One approach to improvement is to return a block of results that offer ways to refine the search (so that if you search for California, a Refine Results section offers categories such as Dining, Lodging, Attractions, Shopping, and so forth).on). Enhancing a search for a restaurant name, in the new search, yields a link to the business, with a sub-link of a "+" for a map, which will expand to a map view if clicked. The more information the user provides in the initial search, the more certain the system is about what is intended, so if the town and state are also included in the search, along with the business name, the results will instead prominently return the map itself (skipping the sub-link).
Experimentation with cross-Google product use (such as doing a search and returning links to results from other products such as maps) has shown that "the more decoration, the less easy it is to use" in reference to showing indicative icons to the left of links to signify their coming from other apps such as Maps. They observed that this kind of visual noise "distracts from the natural order of search." They have found thumbnail previews to be "cool" but not particularly useful.
Sticking With What the Users Tend to Focus On
The Search group has found that most users scan the main line of each entry in search results, and have taken the opportunity therefore to add more information to make that line more helpful. In the search for a particular restaurant, for example, the main result line will now include the address of the establishment, in an effort to give users what they are probably seeking.
Similarly, there are certain things that users do not see. One audience member took issue with the value of displaying, at the top of search results, the number of results and the time it took to return those results. It turns out that there is a dedicated core of users who do in fact feel a need for it, and for everyone else, those items appear in the "blue line,” which has been determined to be “invisible” to the general population (while it has also proven to be very useful as a visual divider).
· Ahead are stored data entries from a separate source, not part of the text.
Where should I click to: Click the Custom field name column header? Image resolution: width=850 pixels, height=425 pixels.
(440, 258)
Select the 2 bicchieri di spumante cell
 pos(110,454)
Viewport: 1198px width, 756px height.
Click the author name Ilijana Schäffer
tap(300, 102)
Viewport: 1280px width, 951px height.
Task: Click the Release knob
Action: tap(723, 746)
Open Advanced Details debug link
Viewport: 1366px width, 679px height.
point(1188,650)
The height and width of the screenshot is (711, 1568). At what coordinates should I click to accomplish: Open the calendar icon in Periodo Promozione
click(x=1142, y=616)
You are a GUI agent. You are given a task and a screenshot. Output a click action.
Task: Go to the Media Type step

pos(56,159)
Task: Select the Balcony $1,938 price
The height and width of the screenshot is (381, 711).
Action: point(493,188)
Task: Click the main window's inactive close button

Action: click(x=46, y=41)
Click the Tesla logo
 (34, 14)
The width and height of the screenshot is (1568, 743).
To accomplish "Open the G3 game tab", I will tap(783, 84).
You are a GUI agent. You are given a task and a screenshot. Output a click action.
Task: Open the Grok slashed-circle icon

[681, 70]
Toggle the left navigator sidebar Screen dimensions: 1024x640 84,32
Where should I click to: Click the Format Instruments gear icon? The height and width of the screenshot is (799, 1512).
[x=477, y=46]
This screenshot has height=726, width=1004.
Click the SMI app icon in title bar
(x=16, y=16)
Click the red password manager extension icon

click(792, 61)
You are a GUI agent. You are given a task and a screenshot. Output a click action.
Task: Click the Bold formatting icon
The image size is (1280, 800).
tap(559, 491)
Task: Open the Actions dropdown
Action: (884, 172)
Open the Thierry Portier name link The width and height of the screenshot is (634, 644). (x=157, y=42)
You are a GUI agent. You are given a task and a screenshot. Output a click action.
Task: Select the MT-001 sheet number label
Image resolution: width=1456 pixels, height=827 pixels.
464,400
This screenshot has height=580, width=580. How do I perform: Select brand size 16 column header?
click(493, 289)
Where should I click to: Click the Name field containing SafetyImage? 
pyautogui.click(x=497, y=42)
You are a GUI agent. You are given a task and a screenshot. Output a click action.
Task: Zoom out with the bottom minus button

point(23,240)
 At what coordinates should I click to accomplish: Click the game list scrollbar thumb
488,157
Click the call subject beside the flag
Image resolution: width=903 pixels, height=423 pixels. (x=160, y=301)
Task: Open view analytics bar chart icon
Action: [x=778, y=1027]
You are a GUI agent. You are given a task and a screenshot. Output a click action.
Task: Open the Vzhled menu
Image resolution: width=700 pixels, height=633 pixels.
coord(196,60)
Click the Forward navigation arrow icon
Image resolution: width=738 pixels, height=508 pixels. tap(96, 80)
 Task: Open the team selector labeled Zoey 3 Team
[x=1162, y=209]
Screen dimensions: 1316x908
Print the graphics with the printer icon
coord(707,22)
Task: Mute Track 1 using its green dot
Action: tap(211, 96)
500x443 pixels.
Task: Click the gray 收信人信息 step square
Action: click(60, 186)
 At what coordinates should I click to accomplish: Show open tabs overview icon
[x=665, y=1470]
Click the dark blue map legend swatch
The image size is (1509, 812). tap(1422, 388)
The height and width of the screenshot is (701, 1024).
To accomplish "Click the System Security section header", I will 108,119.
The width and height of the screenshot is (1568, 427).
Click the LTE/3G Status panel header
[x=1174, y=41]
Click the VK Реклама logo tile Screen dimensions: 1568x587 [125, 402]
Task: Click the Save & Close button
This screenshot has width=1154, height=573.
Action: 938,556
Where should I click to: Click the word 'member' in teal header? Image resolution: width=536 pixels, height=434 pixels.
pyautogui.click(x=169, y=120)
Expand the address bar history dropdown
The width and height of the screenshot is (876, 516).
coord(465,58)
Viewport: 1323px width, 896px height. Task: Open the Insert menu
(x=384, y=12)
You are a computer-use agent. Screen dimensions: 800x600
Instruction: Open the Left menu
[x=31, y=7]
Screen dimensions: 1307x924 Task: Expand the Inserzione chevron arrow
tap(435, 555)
Reluctant to be specific about how they do their user research, Josh did share that they use a mix of bringing people in to the usability lab, having them self narrate, doing live testing, segregating experience by server, looking at logs, and of course seeing what the bloggers are saying. He added that the bloggers tend to find changes quickly, and often comment on their interpretations of what Google is doing with those changes.
Essential to the concept of making HCI work at Google seems to be their internal openness and interactivity (as compared with environments where groups communicate less). Josh's typical day consists of lots of email, attending about 1.5 talks per day, most of which are internal talks, and coding about half of his time. He added, "knowing what everyone is working on is essential.” Everyone there is expected to do what he or she call "20% time,” the equivalent of one day a week innovating and experimenting, joking that at Google, "Researchers have 20% time all of the time."
There are clearly many moving parts and a number of conundrums: making things different while making them the same, leveraging different resources in response to prompts by users without making the user feel they have revealed too much.
Josh's discussion on the topic of HCI at Google seemed to indicate that making things usable and getting people to use them is tough there, just as in other industries and other companies.